### [Task objective]
Each line below from the one containing "This screenshot has width=1456, height=831." through the one containing "Given: Click the Default Company Name label" is to be given again exactly, and no line outside that span.

### [Information provided]

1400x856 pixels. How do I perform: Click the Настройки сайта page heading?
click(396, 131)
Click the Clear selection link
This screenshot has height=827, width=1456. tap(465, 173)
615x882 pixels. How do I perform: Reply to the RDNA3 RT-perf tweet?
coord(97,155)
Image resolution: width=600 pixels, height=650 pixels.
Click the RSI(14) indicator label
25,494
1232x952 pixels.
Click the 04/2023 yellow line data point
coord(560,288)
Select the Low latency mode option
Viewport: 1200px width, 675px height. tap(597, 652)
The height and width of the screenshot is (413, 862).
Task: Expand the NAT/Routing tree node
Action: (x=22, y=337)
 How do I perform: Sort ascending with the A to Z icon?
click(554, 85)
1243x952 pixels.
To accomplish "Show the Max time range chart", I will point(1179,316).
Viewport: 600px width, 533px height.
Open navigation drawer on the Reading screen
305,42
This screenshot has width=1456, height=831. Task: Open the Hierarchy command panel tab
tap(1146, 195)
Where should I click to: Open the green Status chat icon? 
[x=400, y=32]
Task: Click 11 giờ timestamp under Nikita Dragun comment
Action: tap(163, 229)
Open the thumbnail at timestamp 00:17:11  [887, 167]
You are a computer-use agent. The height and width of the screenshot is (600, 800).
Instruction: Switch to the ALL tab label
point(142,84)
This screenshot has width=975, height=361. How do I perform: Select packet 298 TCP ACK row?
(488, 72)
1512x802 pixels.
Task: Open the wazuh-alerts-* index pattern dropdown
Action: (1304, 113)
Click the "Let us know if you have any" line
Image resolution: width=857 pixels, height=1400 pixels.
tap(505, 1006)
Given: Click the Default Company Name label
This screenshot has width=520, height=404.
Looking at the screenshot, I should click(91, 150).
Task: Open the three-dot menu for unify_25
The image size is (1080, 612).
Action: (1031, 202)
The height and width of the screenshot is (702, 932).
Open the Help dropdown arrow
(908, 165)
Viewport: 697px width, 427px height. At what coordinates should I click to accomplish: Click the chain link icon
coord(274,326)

### [Result]
This screenshot has width=1456, height=831. Task: Open the Hierarchy command panel tab
tap(1146, 195)
Where should I click to: Open the green Status chat icon? 
[x=400, y=32]
Task: Click 11 giờ timestamp under Nikita Dragun comment
Action: tap(163, 229)
Open the thumbnail at timestamp 00:17:11  [887, 167]
You are a computer-use agent. The height and width of the screenshot is (600, 800).
Instruction: Switch to the ALL tab label
point(142,84)
This screenshot has width=975, height=361. How do I perform: Select packet 298 TCP ACK row?
(488, 72)
1512x802 pixels.
Task: Open the wazuh-alerts-* index pattern dropdown
Action: (1304, 113)
Click the "Let us know if you have any" line
Image resolution: width=857 pixels, height=1400 pixels.
tap(505, 1006)
Given: Click the Default Company Name label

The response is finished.